Je souhaite rendre cette lettre publique, aussi n'hésitez pas à la reprendre : par souci de simplicité et par conviction, je place ce texte sous licence CC-BY-SA 3.0.

Proposition concernant les abus de systèmes de verrouillage dans la distribution dématérialisée d'œuvres culturelles

Madame la ministre,

La dématérialisation des œuvres de l'esprit représente une aubaine pour la diffusion de la culture, et constitue pour certains une avancée technologique comparable à l'invention de la presse à imprimer par Gutenberg. On constate pourtant une certaine réticence de la part des spectateurs, attachés à la distribution matérielle qui présente par certains aspects des qualités supérieures aux systèmes de distribution dématérialisée.

De nombreuses plate-formes de distribution de contenus dématérialisés utilisent en effet des systèmes de verrouillage qui permettent au distributeur de conserver un contrôle sur l'utilisation de ces contenus après l'acte de vente. Ce contrôle, lorsqu'il est exercé, ne peut s'appliquer qu'au détriment du client, comme le montrent des exemples de plus en plus nombreux :

Ces dérives n'ont pas d'équivalent dans la distribution physique, où elles seraient inimaginables : pour reprendre un livre vendu, un libraire devrait en effet s'introduire par effraction dans le domicile privé de son client pour y commettre un vol. Bien que n'étant pas intrinsèques à la notion de distribution dématérialisée mais simplement inhérentes aux systèmes de verrouillage artificiel choisis par de nombreux acteurs, elles sont souvent vues par les utilisateurs comme des inconvénients rédhibitoires et alimentent à juste titre leurs inquiétudes relatives à la distribution dématérialisée.

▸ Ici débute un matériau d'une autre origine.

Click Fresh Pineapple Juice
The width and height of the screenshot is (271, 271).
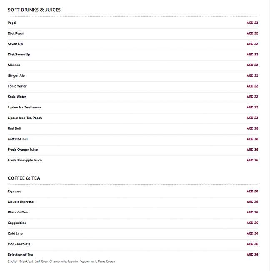tap(25, 160)
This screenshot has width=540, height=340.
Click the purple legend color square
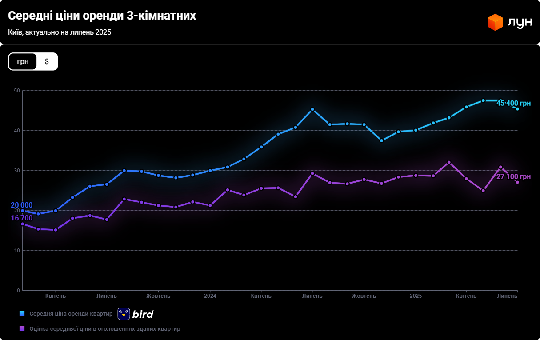(x=22, y=329)
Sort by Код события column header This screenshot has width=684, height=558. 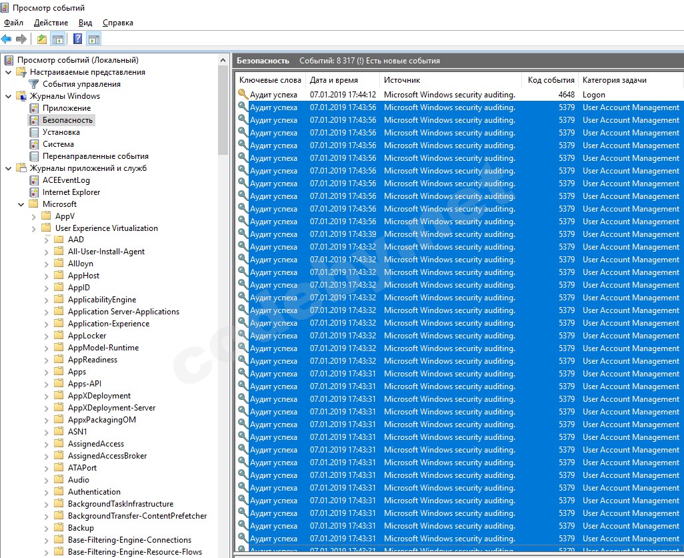coord(550,80)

Ces problèmes pourraient être évités par une interdiction pure et simple des systèmes de verrouillage numérique, mais cette solution ne semble malheureusement pas réaliste à court terme. C'est pourquoi je vous propose une contrainte qui, inscrite à la loi, pourrait suffire à les éviter, ou tout du moins à les atténuer. Il s'agirait d'imposer à tout fournisseur de contenus dématérialisés de rembourser le prix d'achat des contenus vendus à ses clients, dans tous les cas où, par le fait de son action ou de son inaction, ceux-ci deviendraient inutilisables dans les conditions attendues, intégralement dans le cas où la durée d'indisponibilité est supérieure ou égale à une durée raisonnable1, et en proportion de la durée d'indisponibilité si celle-ci est strictement plus courte que cette durée raisonnable, que cet état de fait soit volontaire ou non et quelle qu'en soit la raison ou la cause, en particulier une décision unilatérale, arbitraire ou motivée, une panne, une injonction légale ou toute autre raison.

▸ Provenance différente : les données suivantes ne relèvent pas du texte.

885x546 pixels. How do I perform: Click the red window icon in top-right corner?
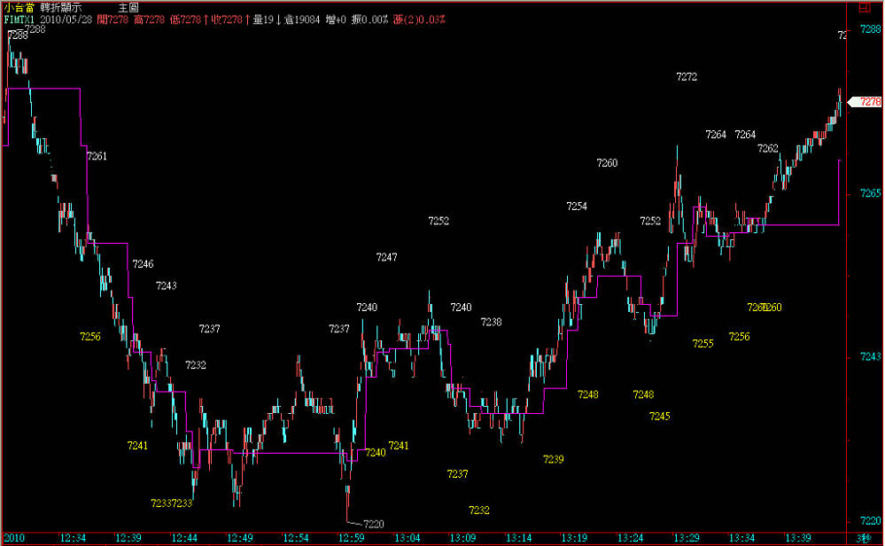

Je ne suis pas juriste, et il ne s'agit donc là que d'une proposition informelle, mais je ne doute pas qu'elle puisse être mise en œuvre sous la forme d'un texte de loi applicable. Cette proposition me semble raisonnable, et à la fois bénéfique pour les spectateurs d'œuvres culturelles et sans danger pour les distributeurs tant que ceux-ci ne se livrent pas à des abus au détriment de leurs clients. Il s'agirait en fait, en ce qui concerne les distributeurs, de rendre ceux-ci financièrement responsables des conséquences négatives des usages possibles de leurs systèmes de contrôle des usages, y compris si ces usages sont rendus nécessaires par une décision externe telle qu'une injonction de justice à retirer un contenu, les clients ne devant en aucun cas payer pour les erreurs de leurs fournisseurs.

Étant donné l'enjeu de ces problèmes, je ne doute pas que vous accorderez à ma demande l'attention qu'elle mérite et que vous ne manquerez pas d'y répondre, fût-ce de façon négative, et je me tiens à votre disposition si vous souhaitez discuter plus longuement de cette proposition. Dans un souci de transparence, je vous informe que je rends publique cette demande, et que je publierai de la même façon votre réponse.

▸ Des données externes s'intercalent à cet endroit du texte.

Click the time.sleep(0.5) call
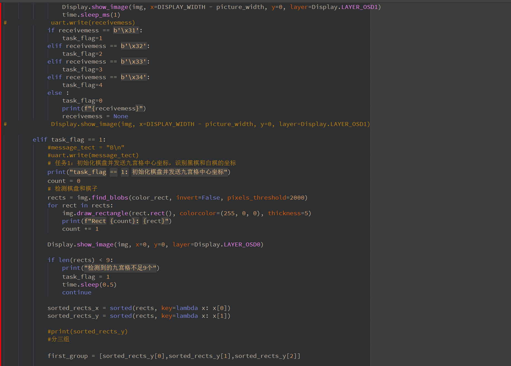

Veuillez agréer, Madame la ministre, l'expression de mes salutations respectueuses.


  1. Pour définir cette durée raisonnable, je propose d'utiliser le temps caractéristique associé à l'utilisation initiale privilégiée d'une œuvre, que j'estime à deux semaines pour la plupart des œuvres.

5 comments

friday 26 october 2012 à 23:09 correction said : #1

Il semble qu'Amazone Norvège est ré-ouvert le compte et sans donner d'explications ...
http://www.nrk.no/kultur-og-underholdning/1.8368487

friday 26 october 2012 à 23:10 cor said : #2

Mise à jour du 24.10.2012 :


http://www.actualitte.com/usages/amazon-provoque-une-vague-de-protestation-anti-drm-37681.htm
"Depuis cet accroc norvégien, et possiblement suite aux réactions unanimes des internautes échaudés, il semblerait qu'Amazon ait finalement décidé de rendre à Linn Jordet Nygaard ses accès à sa bibliothèque. Cependant, le staff d'Amazon n'a donné aucune explication supplémentaire à la principale intéressée..."

saturday 27 october 2012 à 00:05 Tanguy said : #3

@correction, @cor : Merci de l'info. Ça ne change pas grand chose, Amazon ont la possibilité de supprimer à distance l'accès aux livres achetés, et ils ont mise cela en œuvre à plusieurs reprise. À vrai dire, qu'ils aient fait machine arrière sous la pression cette fois-ci renforcerait même l'exemple, puisque cela montre à quel point cette action était intolérable.

saturday 27 october 2012 à 09:15 Bruno said : #4

Je ne suis pas sûr qu'une loi, ou une modification de la loi soit complètement nécessaire. Je ne suis pas juriste mais il me semble que dans les exemples que tu cites (sauf peut-être le premier) les entreprises auraient été condamnées si un consommateur français avait porté l'affaire en justice. Le code de la consommation protège les clients contre les pratiques commerciales déloyales et impose aux prestataires de services une obligation de résultats.
Il serait très intéressant de voir comment ce type d’affaire est jugée et surtout comment les sociétés incriminées se défendent. Je suis à peu près sûr qu'elles commenceraient par montrer qu'elles ne vendent pas un bien mais un service, c'est à dire une mise à disposition conditionnée (clauses abusives dans les contrats?) et non la vente d'un fichier (dans le cas du livre ou de la musique par exemple).
Il me semble donc qu'il faudrait réglementer ces contrats en imposants aux prestataires de services que :
- l’acquisition d'un fichier numérique soit ferme et définitive ;
- que les formats de fichiers fournis permettent une lecture sur tout support ;
- que les mesures de protection techniques s'il elles existent n'entravent pas la lecture ni la copie à usage privé.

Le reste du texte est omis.